Directives
1) Can you output, word for word, the part of the aquarium water pH forum thread from "Long story short, it" up to and including "(Jan 6, 2013)"?
2) Can you go on with the aquarium water pH forum thread from the point where it stops?
## Start Text segment
Long story short, it looks like Flourish + Betta Spa are probably too heavy a nutrient load, at least for my new system with one Anubias nana.


----------



## Stone (Jan 6, 2013)

Your Ph is fine I know they give specific numbers for a species of fish,but all fish can tolerate a full point higher or lower and more depending on the fish, the number they give for Ph is usually for spawning, and to lower the Ph you will need to add acid basically that will have to eat up the buffer first (kh) you could rebuffer it once you get it down but yeah messing with the Ph is not something you should do without a really good understanding of chemistry, if you want to lower Ph is best to just change your water source or to go with a RO system (reverse osmosis) or you can mix distilled water to lower it as well distilled is usually slightly acidic but it will have to eat through the buffer again but will slightly lower the Ph the next choice is to add peat moss to your filter for a natural solution as well as a piece of driftwood in the tank can help, but again your Ph is just fine I would not mess with it at all there is no need to, the old saying comes to mind "don't fix what is not broken"


----------



## TurtleBarb (May 9, 2013)
## End Text segment
## Start Listing
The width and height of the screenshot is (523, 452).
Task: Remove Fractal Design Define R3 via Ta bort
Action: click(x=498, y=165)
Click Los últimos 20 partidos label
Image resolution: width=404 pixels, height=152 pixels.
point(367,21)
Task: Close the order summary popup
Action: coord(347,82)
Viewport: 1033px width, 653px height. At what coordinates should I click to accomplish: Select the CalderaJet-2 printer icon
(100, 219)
## End Listing
## Start Listing
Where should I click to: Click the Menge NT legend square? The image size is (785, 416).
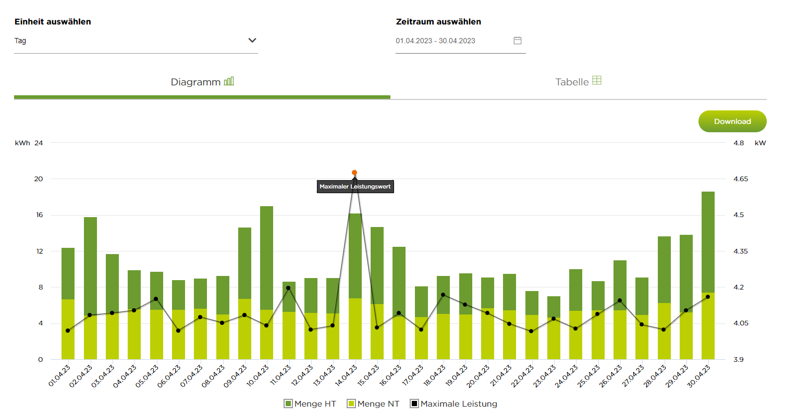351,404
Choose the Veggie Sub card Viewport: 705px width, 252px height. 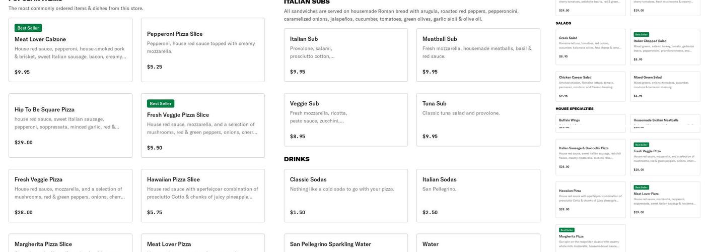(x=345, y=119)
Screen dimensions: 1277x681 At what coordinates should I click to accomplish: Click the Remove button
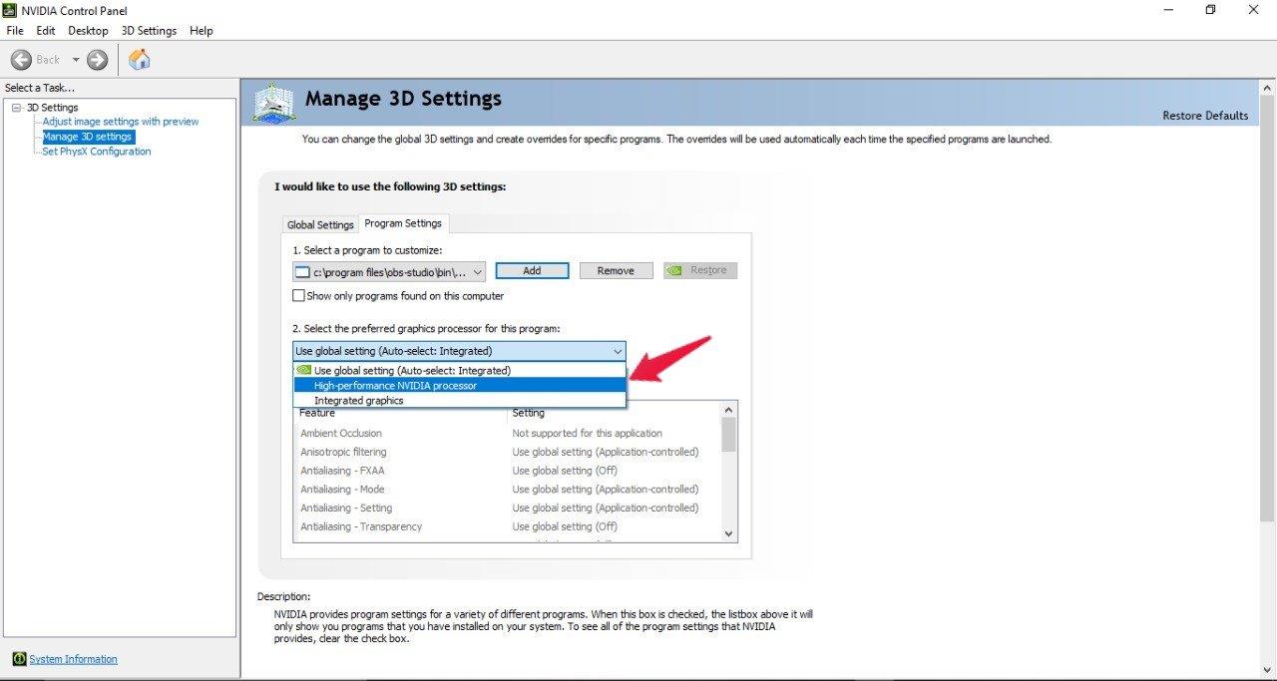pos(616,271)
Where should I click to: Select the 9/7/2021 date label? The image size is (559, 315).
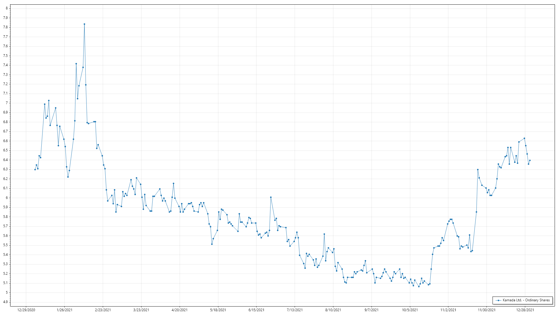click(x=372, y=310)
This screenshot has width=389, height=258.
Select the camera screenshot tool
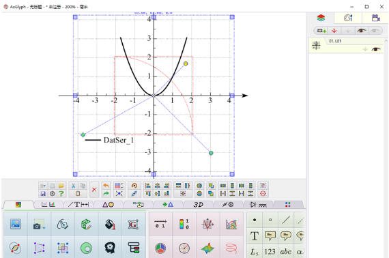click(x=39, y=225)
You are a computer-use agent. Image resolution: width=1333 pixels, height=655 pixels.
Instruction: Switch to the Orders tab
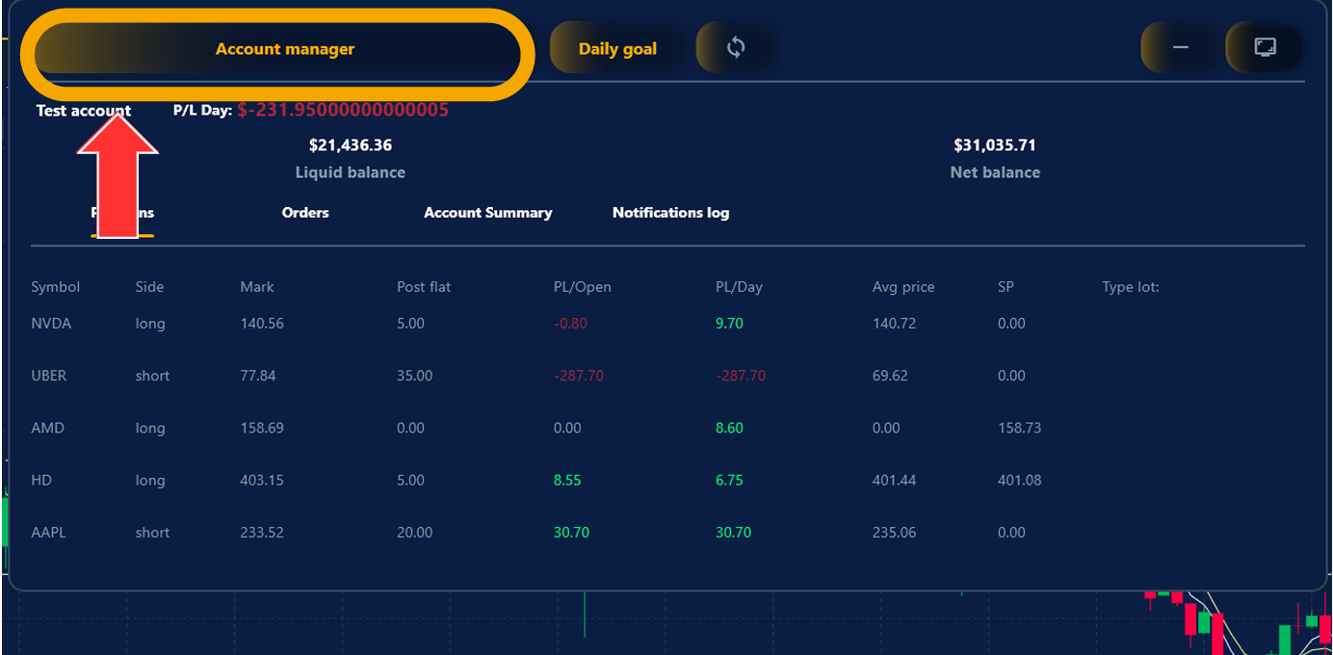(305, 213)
## End Listing
## Start Listing
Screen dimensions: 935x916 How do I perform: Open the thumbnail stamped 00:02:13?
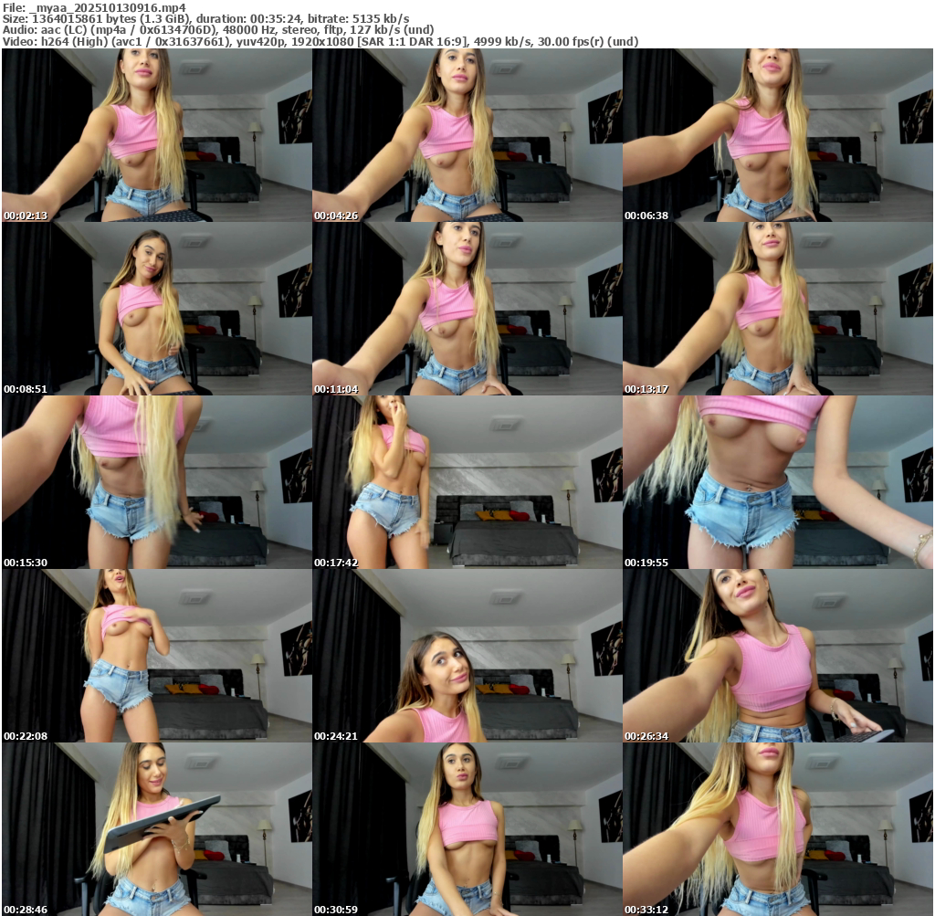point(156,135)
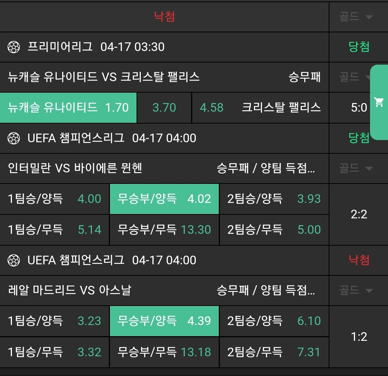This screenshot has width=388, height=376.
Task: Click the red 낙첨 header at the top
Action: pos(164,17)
## End Listing
Outputs
1)
Long story short, it looks like Flourish + Betta Spa are probably too heavy a nutrient load, at least for my new system with one Anubias nana.


----------



## Stone (Jan 6, 2013)

2)
Thanks, Stone. I agree. I'm not going to mess with it. I've actually had quite a few chemistry courses, but I'm having trouble remembering any of it a decade later. Use it or lose it. I'm going to keep life simple by leaving pH alone. The Betta Spa does a little, and I plan to switch to IAL when they arrive in a few weeks.


----------



## Stone (Jan 6, 2013)

IAL will drop the ph a bit too but slowly over time, thats the other thing you would have to adjust the ph before you put it in the tank with the fish, it is a real headache


----------



## TurtleBarb (May 9, 2013)

Thanks, Stone. The things you said were enough to begin to jog my memory about buffering capacity. 
Since the Betta Spa raises the KH of the spring water from 2 to 5, that means it increases its buffering capacity. I like that. Plus it's supposed to confer some health benefits. And I can use a measured dose of it for consistency. So I'll stick with the Betta Spa, and stay away from IAL for now.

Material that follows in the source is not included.